According to a recent Mother Jones article, a report by Oceana found that out of 200 fish samples from 55 different countries, only one was accurately labeled.
That’s right — you probably aren’t eating the fish you thought you were! And if you think there’s no problem with that, think again. Fraudulent labeling can pose a risk to your health. Fish full of mercury, for instance, might be subbed for another variety unbeknown to you.
The report found the average rate of fish fraud in the United States to be 28 percent, and in cases where one species of fish was substituted for another, more than half posed a health risk to consumers. Oceana also found that 65 percent of the studies it reviewed showed clear evidence of economic motivation for mislabeling seafood.

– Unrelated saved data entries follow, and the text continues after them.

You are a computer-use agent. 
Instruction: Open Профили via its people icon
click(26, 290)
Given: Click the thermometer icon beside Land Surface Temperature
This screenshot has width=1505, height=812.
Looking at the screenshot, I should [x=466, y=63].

By intentionally mislabeling fish to cut corners, the industry is placing lives at risk. Researchers at the University of California, Davis School of Veterinary Medicine found that a whopping 25 percent of fish tested had plastic in their guts. This means people who eat fish ingest toxic plastic.
Not only is mislabeling fish terrible for consumers; fishing itself is also horrible for fish and other marine life. The fishing industry is responsible for destruction of vital aquatic ecosystems and irreversible damage to populations of all forms of ocean life.

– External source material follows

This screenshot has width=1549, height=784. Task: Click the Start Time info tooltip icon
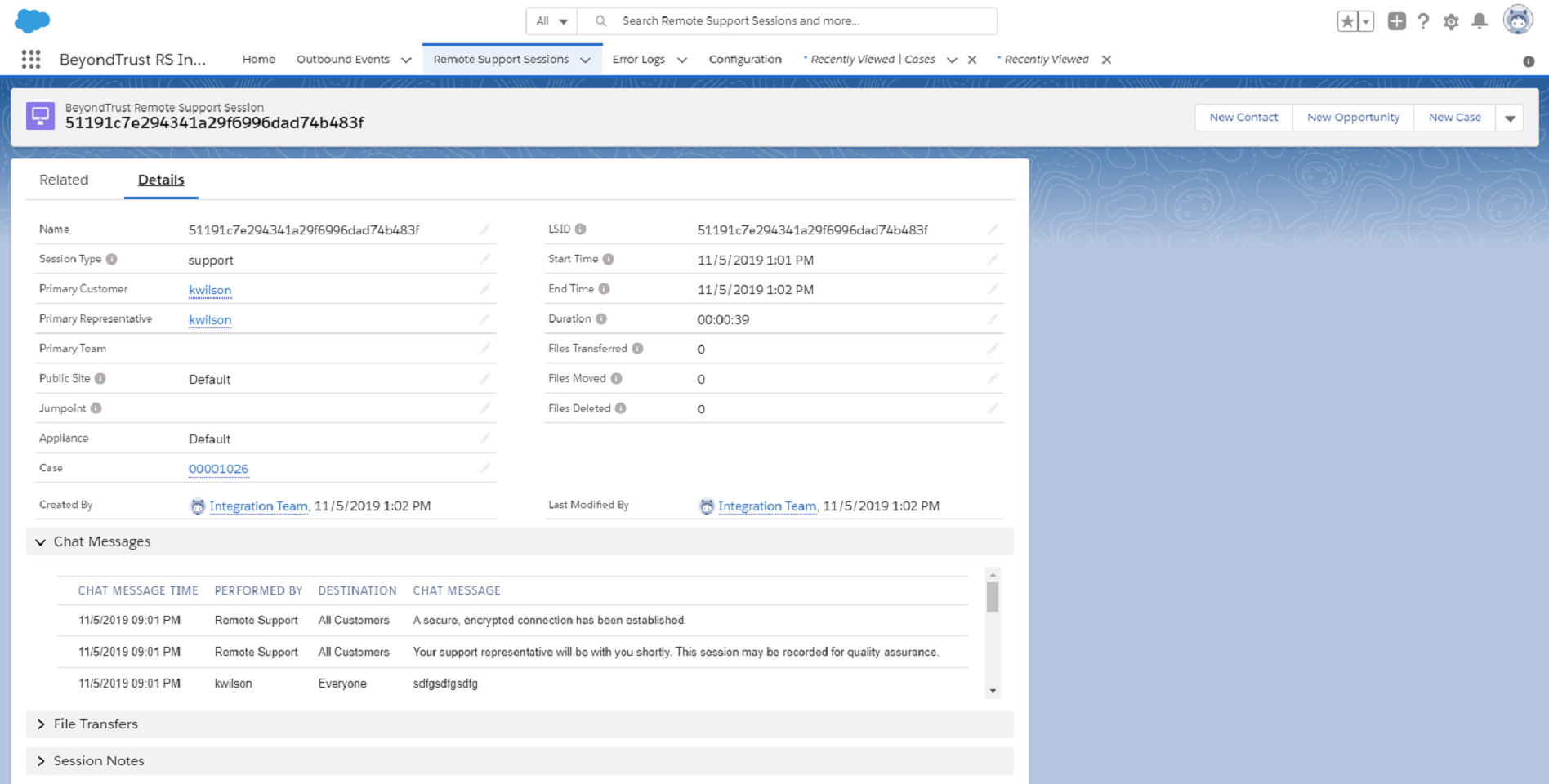point(608,258)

An article by The National Journal estimates that about 20 percent of all fish caught by commercial fisheries is "by-catch," or unwanted animals, swept up in massive trawling nets along with the targeted species. This means that whales, dolphins, sea turtles, sharks, and other marine life are caught and typically die.

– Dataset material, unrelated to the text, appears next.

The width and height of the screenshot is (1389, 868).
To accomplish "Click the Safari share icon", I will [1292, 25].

Regardless of their labels, all fish deserve compassion. From facial recognition to developed communication skills, fish are intelligent beings. Additionally, they are capable of feeling pain. Scientists worldwide have demonstrated that fish not only feel pain but are also aware of it and can suffer. Fish even feel pleasure in ways similar to dogs, cats, and other animals.
The best thing we can do to remove our support from the cruel and deceiving fishing industry is to leave fish off our plates.